Les mesures de confinement, en gelant l’activité économique, font flamber chômage et précarité. Aux États-Unis, plus de 20 millions d’emplois ont disparu en un seul mois. En France, un mois de confinement coûte trois points de produit intérieur brut.
« Il y a un arbitrage : les vies perdues contre les pertes économiques », « tous les économistes le savent », écrit l’économiste américain Daniel Hamermesh.
Certains ont déjà dégainé la calculatrice. Bryce Wilkinson estime, par exemple, dans un article pour The New
Zealand Initiative, cercle de réflexion libéral, que dépenser 6,1 % du produit intérieur brut du pays pour sauver au maximum 33 600 vies serait justifié. « Avant de dépenser davantage, il faut se demander si l’on ne sauverait pas plus de vies en investissant dans des routes plus sûres, ou d’autres mesures sanitaires. »
BRUTALITÉ MATHÉMATIQUE
M. Hamermesh de son côté compte que, pour une vie sauvée aux États-Unis, 200 emplois sont perdus, soit 4 millions $ de salaire envolés en moyenne, là où la « valeur d’une vie statistique » dans le pays est estimée entre 9 et 10 millions $ par divers organismes fédéraux.
Sauver des vies est donc le meilleur choix économique, argumente-t-il, sans compter qu’« une vie est perdue pour toujours », à la différence d’un emploi.
La brutalité mathématique fait frémir, pourtant cette notion de « valeur de la vie statistique » est bien connue des décideurs publics du monde entier. Elle est fixée en France à quelque 3 millions d’euros (4,5 M$), depuis un rapport en 2013 du Commissariat général à la statistique et à la prospective.
D’où vient ce chiffre ? « Les gens sont capables de mettre un prix sur un casque de vélo, il y a des primes pour un métier à risque... C’est là-dessus que se base le calcul », détaille Béatrice Cherrier, chercheuse au CNRS. En combinant ces choix économiques qui augmentent ou baissent légèrement la probabilité de mourir, les statisticiens arrivent à quelque 3 millions d’euros (4,5 M$).

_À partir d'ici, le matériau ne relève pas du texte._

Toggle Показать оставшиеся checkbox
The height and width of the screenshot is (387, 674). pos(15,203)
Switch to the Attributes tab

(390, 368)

« Le chiffre est révoltant si on en fait la valeur intrinsèque d’une vie humaine », explique Pierre-Yves Geoffard, professeur à la Paris School of Economics. Il faut y voir selon lui « un outil d’allocation des ressources » pour les politiques de sécurité routière, de santé, d’environnement.
RESPONSABILITÉ POLITIQUE
L’Organisation mondiale de la santé conseille d’évaluer les dépenses sanitaires à l’aune du concept d’« année de vie en bonne santé » : gagner une année ne devrait pas coûter plus de trois fois le PIB par habitant.
Aucun chiffre ne peut se substituer à la responsabilité politique, avertissent de toute façon les économistes.
« Il y a un arbitrage à faire en matière de levée des mesures de confinement, c’est indéniable. Mais il faut un débat public, pas s’appuyer sur un chiffre d’expert et clore la discussion », estime Béatrice Cherrier.